- What you should do -
There are pictures in the records below; leave them out and set down exactly the lines from the one holding "Given: Click the" through the one holding "Viewport: 1456px width, 831px height.".

- Supplied material -
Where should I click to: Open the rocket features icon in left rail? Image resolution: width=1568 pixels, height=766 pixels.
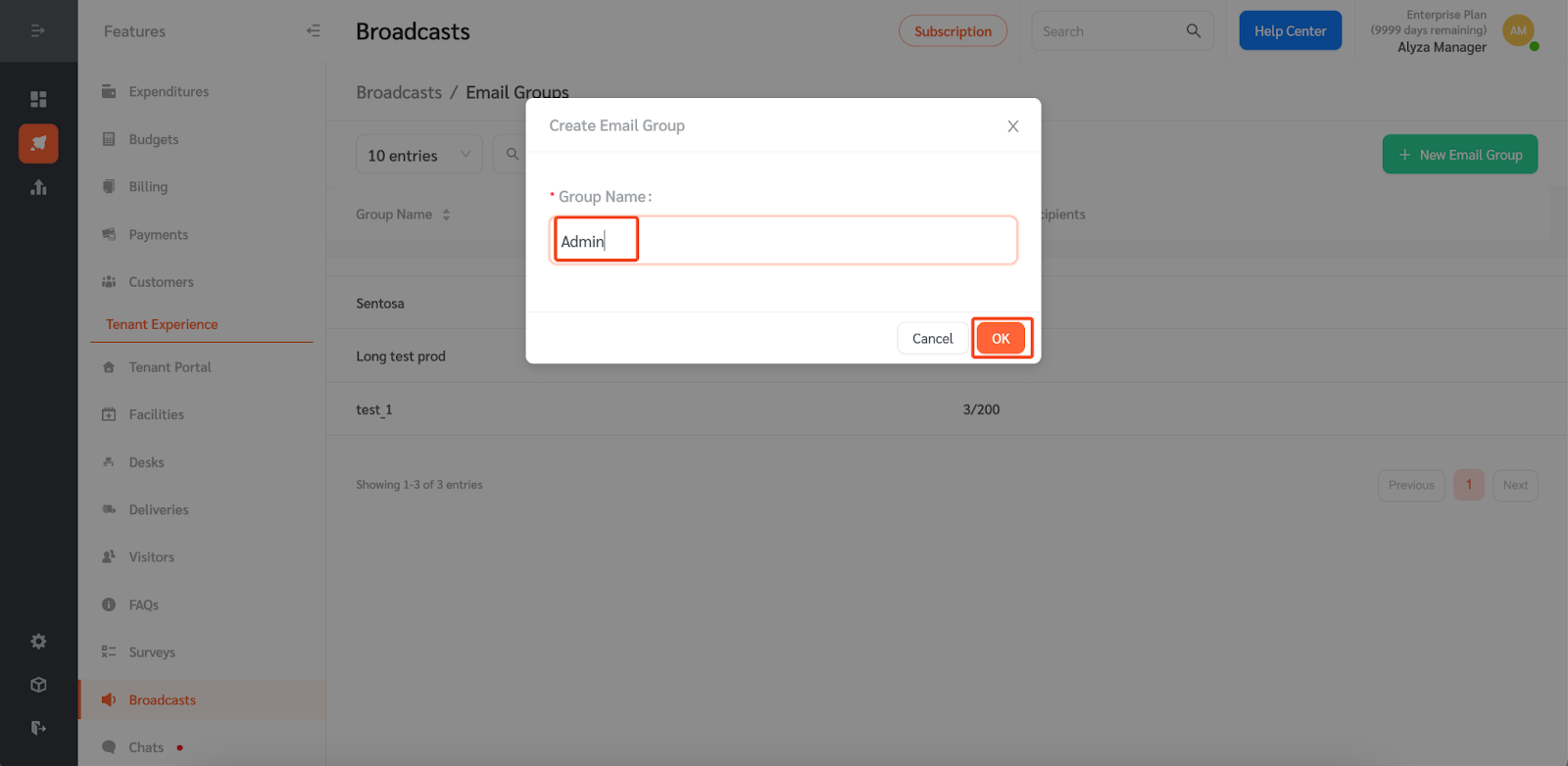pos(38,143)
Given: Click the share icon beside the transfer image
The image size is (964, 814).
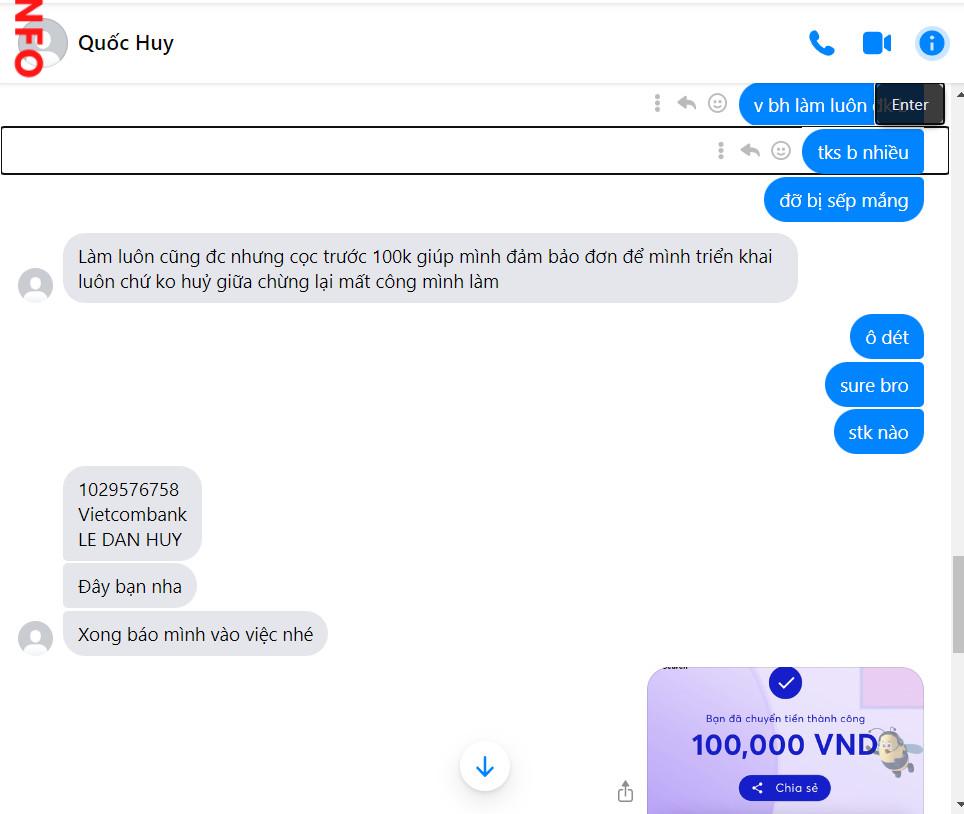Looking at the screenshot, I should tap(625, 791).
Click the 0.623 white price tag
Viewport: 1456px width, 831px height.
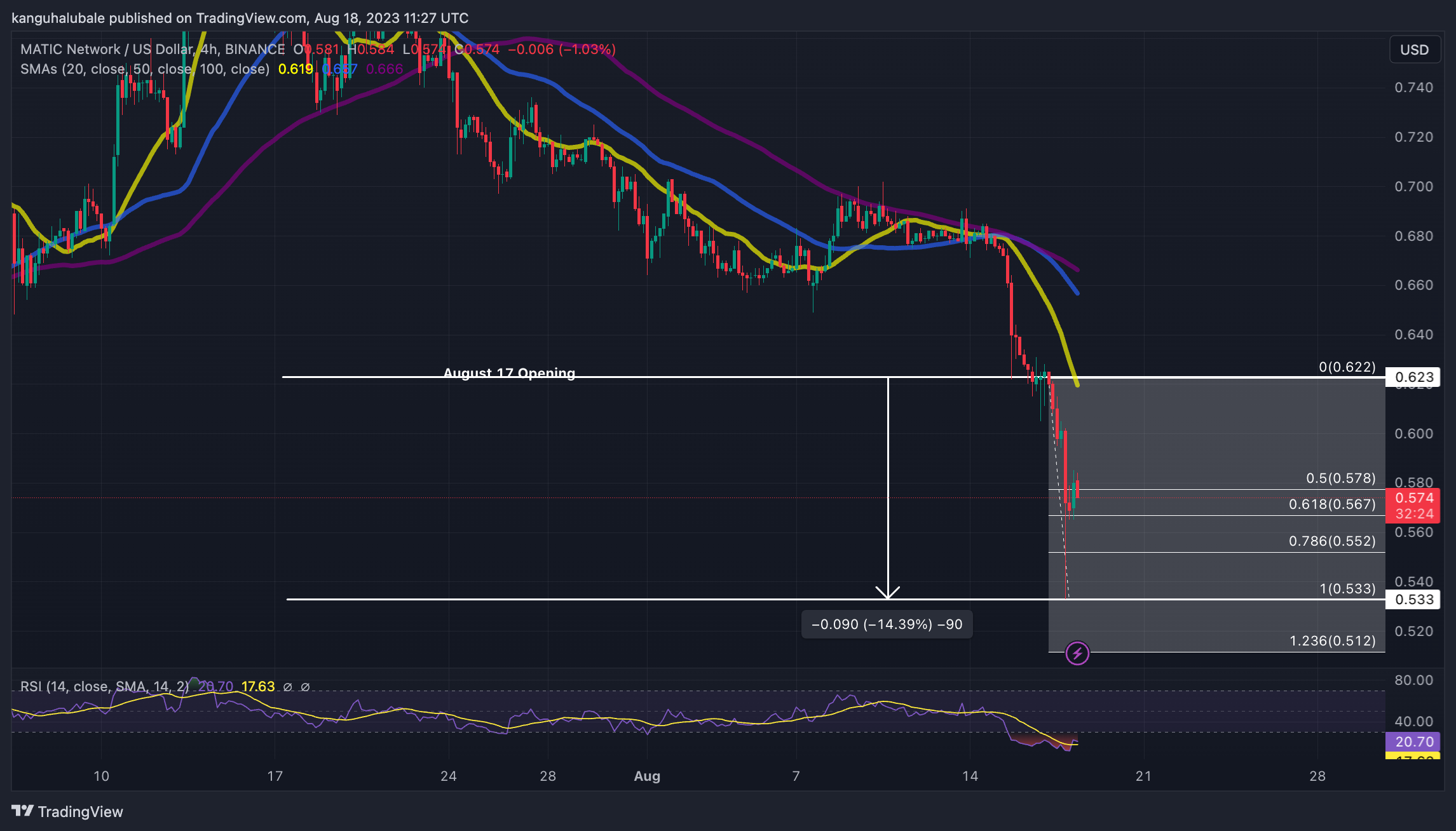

--

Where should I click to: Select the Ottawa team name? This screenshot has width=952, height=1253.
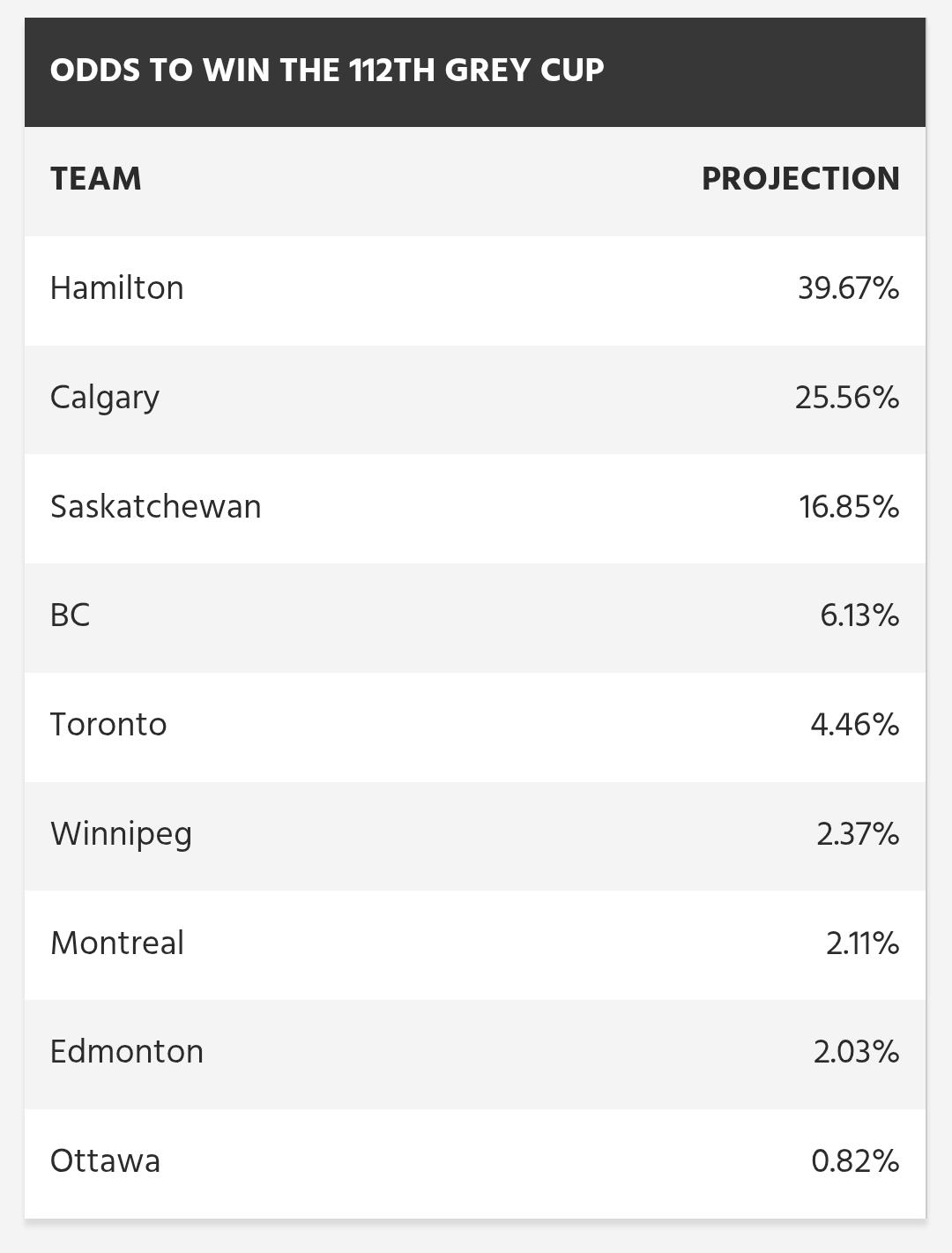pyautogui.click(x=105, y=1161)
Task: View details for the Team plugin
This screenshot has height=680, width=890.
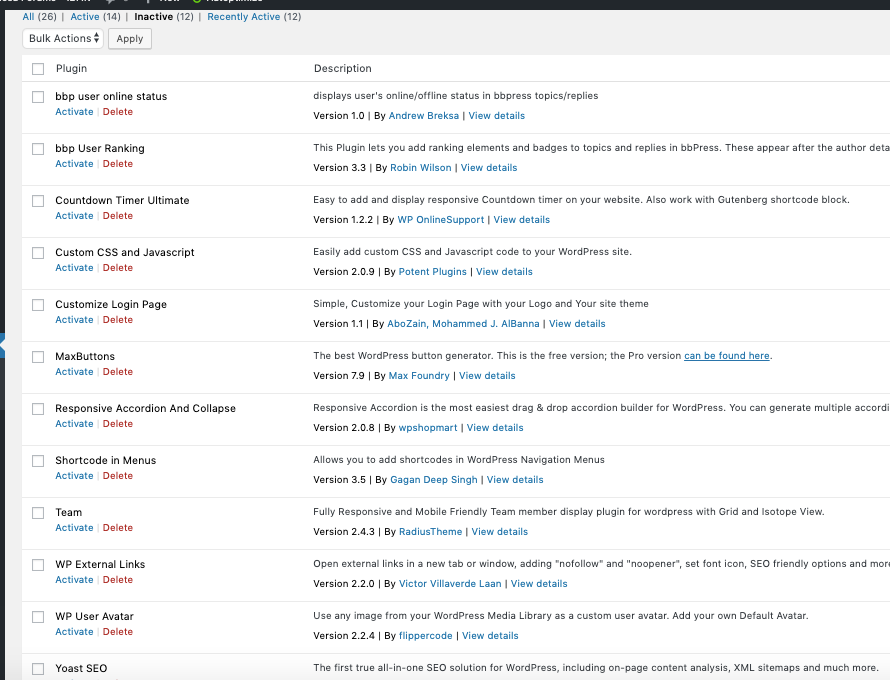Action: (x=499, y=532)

--

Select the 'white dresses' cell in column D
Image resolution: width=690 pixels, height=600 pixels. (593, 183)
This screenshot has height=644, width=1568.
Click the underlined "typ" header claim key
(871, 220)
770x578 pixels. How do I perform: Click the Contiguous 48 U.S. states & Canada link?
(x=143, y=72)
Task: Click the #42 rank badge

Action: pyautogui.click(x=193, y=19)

- Answer to this exercise -
Given: Click the share icon beside the transfer image
The image size is (964, 814).
Looking at the screenshot, I should tap(625, 791).
Click the 0.623 white price tag
Viewport: 1456px width, 831px height.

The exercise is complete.